Credit: Izzy Crawford-Eng

By the start of the weekend, we will know one of the favorites to advance to the Collegiate Sprint Football League title game.

On Friday, Penn sprint football will make the trip to Annapolis, Md. to face Navy in a game that could very well decide which team represents the South Division in the CSFL championship.

The Quakers (3-1, 1-0 South) are coming off their first divisional game, a 42-32 victory over Chestnut Hill, and are fueled by a potent running game that is the driving force behind the top offense in the League. The Red and Blue currently lead the CSFL with just under 45 points and more than 445 yards per game.

Navy (4-0, 2-0) has not put up such gaudy numbers on offense, but the Midshipmen remain the only undefeated team in League play behind a stout defense that has yet to allow more than 17 points in a single game.

The combination of sophomore running back Laquan McKever and senior quarterback Eddie Jenkins has made the Quakers the most dangerous rushing attack in the CSFL. The pair has amassed a total of 895 yards on the ground and 17 rushing touchdowns, with Jenkins accounting for 11 on his own.

All of this bodes extremely well going into a game against a team whose weak spot on defense is the defensive line. Navy senior linebacker David Postma is second in the League with 36 total tackles, but this could be due to the inability of the defensive line in front of him to stuff the run.

“The reason [Postma] has all the tackles he has this year is because their front four is a little weaker than they have been in the past, and he just sits back and makes tackles,” Penn senior center Matthew Hermann said.

While Navy may be the fifth-best rushing defense, allowing just under 83 yards per game on the ground, it’s what they’ve put on film that tells the true story.

“Teams have been able to run the ball fairly well against them, and we are the No. 1 rushing offense in the League by a fair margin,” Hermann said.

Hermann is the centerpiece of an offensive line that has time and time again sprung Jenkins and McKever for huge gains on the ground. The front five for the Quakers has been bullying opposing defensive lines all season, especially in goal-to-go situations where they tend to run Jenkins right up the middle.

For Hermann, the strategy for the offense will be pretty simple on Friday.

“We’re just going to go out there and try to have our front five beat their front five,” he said.

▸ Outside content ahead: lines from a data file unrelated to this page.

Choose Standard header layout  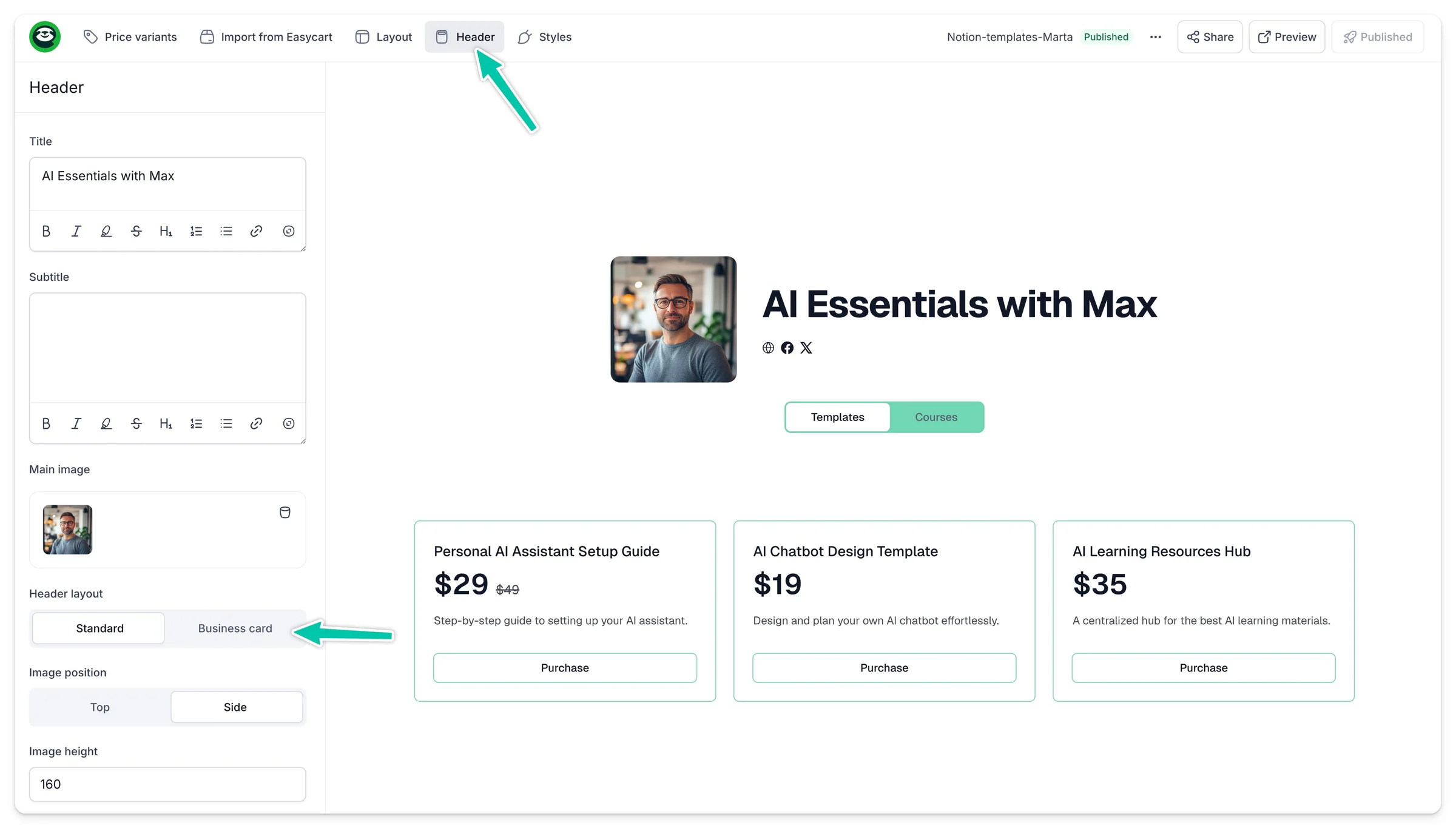coord(99,628)
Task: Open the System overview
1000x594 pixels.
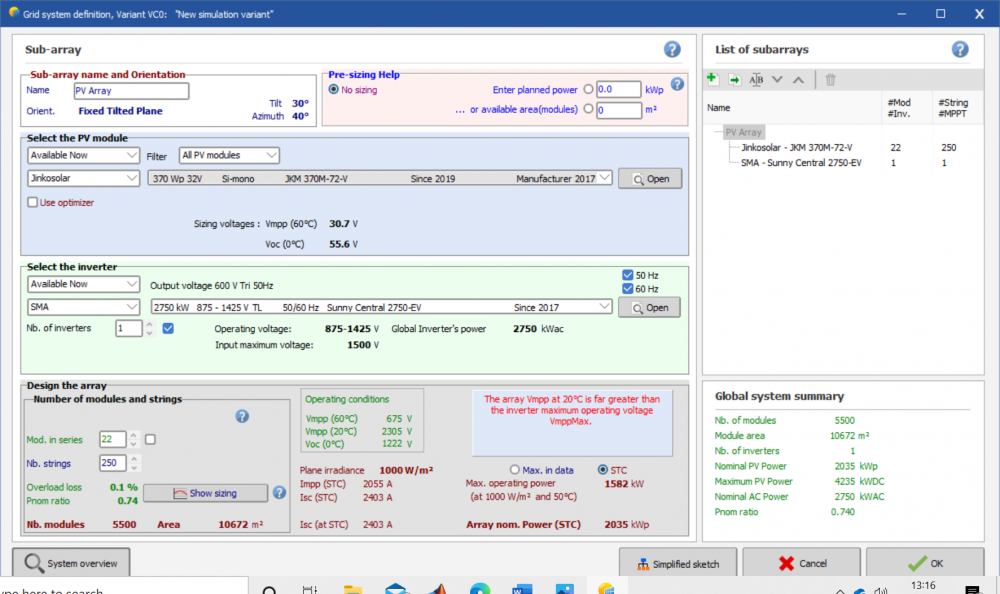Action: (x=71, y=563)
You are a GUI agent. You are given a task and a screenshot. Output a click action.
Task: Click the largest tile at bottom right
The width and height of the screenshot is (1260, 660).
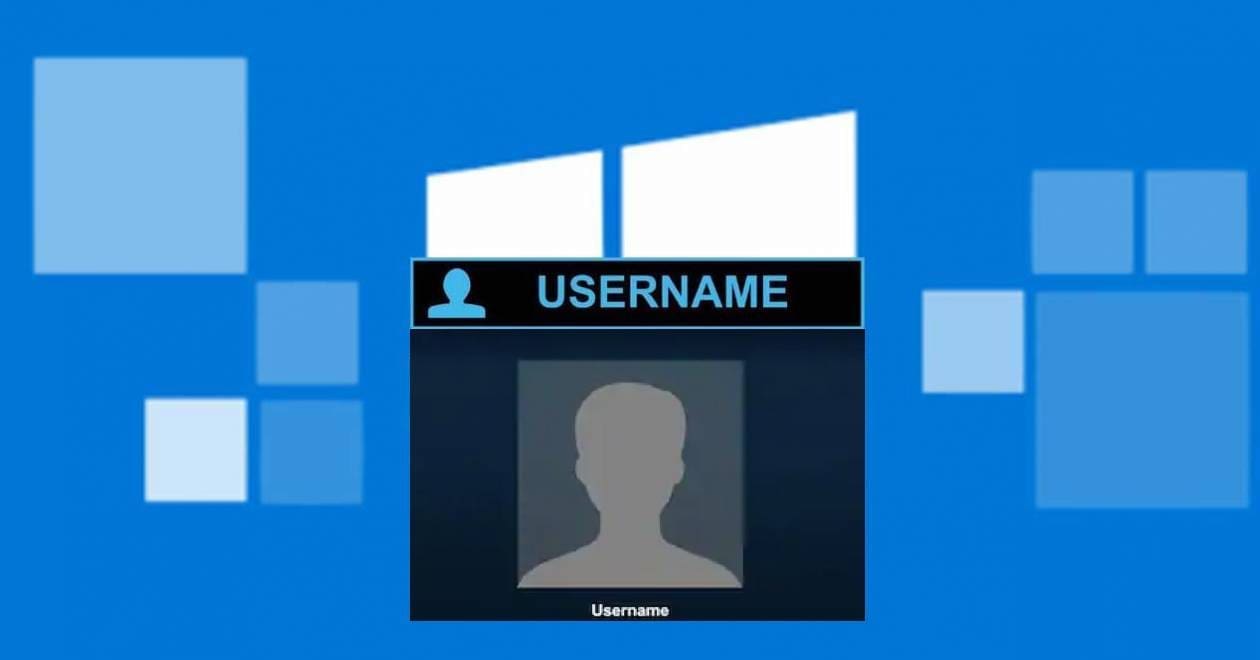click(1142, 400)
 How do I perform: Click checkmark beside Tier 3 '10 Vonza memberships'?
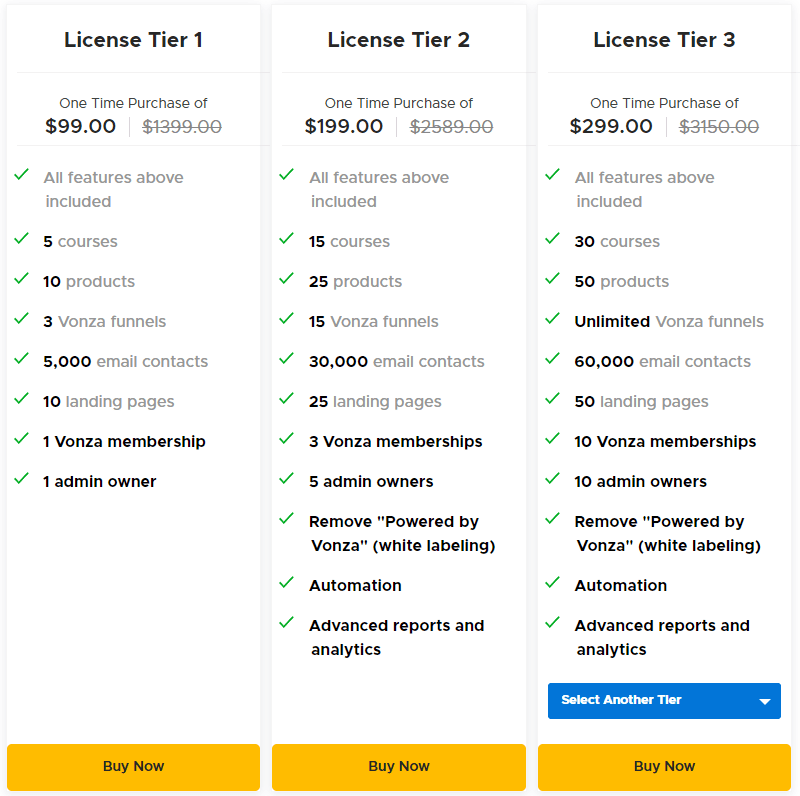pyautogui.click(x=552, y=439)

Winning the battle in the trenches is easier said than done, especially considering the magnitude of the game. The winner will likely go on to represent the South in the CSFL title game, as every other team in the division has already suffered at least one divisional loss.

Despite the added pressure of championship implications, the Quakers are accustomed to the big stage.

“Playing Navy, it’s not too tough to get excited for that one,” Jenkins said. “We know every year that to get to the championship we have to go through Navy.”

Added motivation could come from a disappointing loss against the Midshipmen a year ago that ended the Quakers’ season.

The Red and Blue also fell to Chestnut Hill a year ago, so they’re hoping to carry the momentum from a victory in one revenge game right into the next. For Jenkins, however, the approach to this game remains more or less the same.

“Every year we know this is a must-win game, and this year is no different,” Jenkins said.

After the dust settles, the Quakers are hoping that they’ll be the team in prime position to secure a berth in the CSFL championship.